Ellie Hogan is an artist working in painting and printmaking whose work depicts the interiors of abandoned and decaying homes. Hogan has a passion for experimentation in material application, merging this with an interest in diagrammatic “drawing”. Hogan’s process is driven by using alternative application practices, abstraction, and a great deal of play to create a representational image. Throughout the body of work, pattern and texture are created through stamping, stenciling, and image transfers of flat patterns that eventually come to life through loose layers of light and shadow. These techniques allow Hogan to play with depictions of reality and form puzzles of discerning the flat from the dimensional. The result is a pictorial space that is actively undergoing construction through the painting and drawing process, while simultaneously expressing decay. This material expression and visual unbecoming of a recognizable home space intersect with the narrative concepts of dilapidation and decay, creating visual and material metaphors for the description of loss and deterioration.

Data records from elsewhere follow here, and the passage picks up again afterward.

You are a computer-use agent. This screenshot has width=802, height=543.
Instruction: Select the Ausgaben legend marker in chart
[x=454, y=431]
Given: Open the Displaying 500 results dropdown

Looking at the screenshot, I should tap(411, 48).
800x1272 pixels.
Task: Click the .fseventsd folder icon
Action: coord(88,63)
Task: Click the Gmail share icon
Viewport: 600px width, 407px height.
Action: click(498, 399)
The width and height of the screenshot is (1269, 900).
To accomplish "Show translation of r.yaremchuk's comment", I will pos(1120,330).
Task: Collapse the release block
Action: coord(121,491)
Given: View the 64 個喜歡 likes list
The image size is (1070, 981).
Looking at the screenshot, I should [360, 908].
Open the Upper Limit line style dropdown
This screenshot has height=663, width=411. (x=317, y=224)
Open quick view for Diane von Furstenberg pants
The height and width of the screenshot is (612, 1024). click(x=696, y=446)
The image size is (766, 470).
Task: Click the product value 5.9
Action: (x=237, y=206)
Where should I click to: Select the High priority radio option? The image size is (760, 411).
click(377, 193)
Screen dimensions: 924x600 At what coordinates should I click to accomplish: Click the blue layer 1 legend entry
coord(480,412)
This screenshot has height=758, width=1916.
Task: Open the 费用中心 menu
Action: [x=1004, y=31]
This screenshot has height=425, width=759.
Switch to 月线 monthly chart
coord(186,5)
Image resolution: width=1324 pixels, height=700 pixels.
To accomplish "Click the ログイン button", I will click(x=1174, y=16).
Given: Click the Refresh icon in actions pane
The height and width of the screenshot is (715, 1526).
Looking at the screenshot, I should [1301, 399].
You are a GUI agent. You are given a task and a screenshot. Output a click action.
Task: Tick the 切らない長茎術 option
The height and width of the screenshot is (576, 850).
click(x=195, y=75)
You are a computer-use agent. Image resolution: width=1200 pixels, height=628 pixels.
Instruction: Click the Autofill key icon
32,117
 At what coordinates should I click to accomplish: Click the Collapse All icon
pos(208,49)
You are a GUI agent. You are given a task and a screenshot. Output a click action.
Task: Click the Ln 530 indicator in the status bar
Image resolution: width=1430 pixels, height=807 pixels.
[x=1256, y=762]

The subject is fixed at the crossroads between human sentimentality and memory, mortality and decay, and a passion for history and current events. The work is created with contexts of economic, social, and natural disaster in mind; specifically pertaining to impacts of housing crisis, economic inequality, consumption and displacement. Hogan’s work navigates these ideas through the portrait of a person’s home and personal objects, with their presence removed entirely, raising questions such as, “What causes a person to leave everything behind?” or “What happens to our belongings when they are no longer ours?”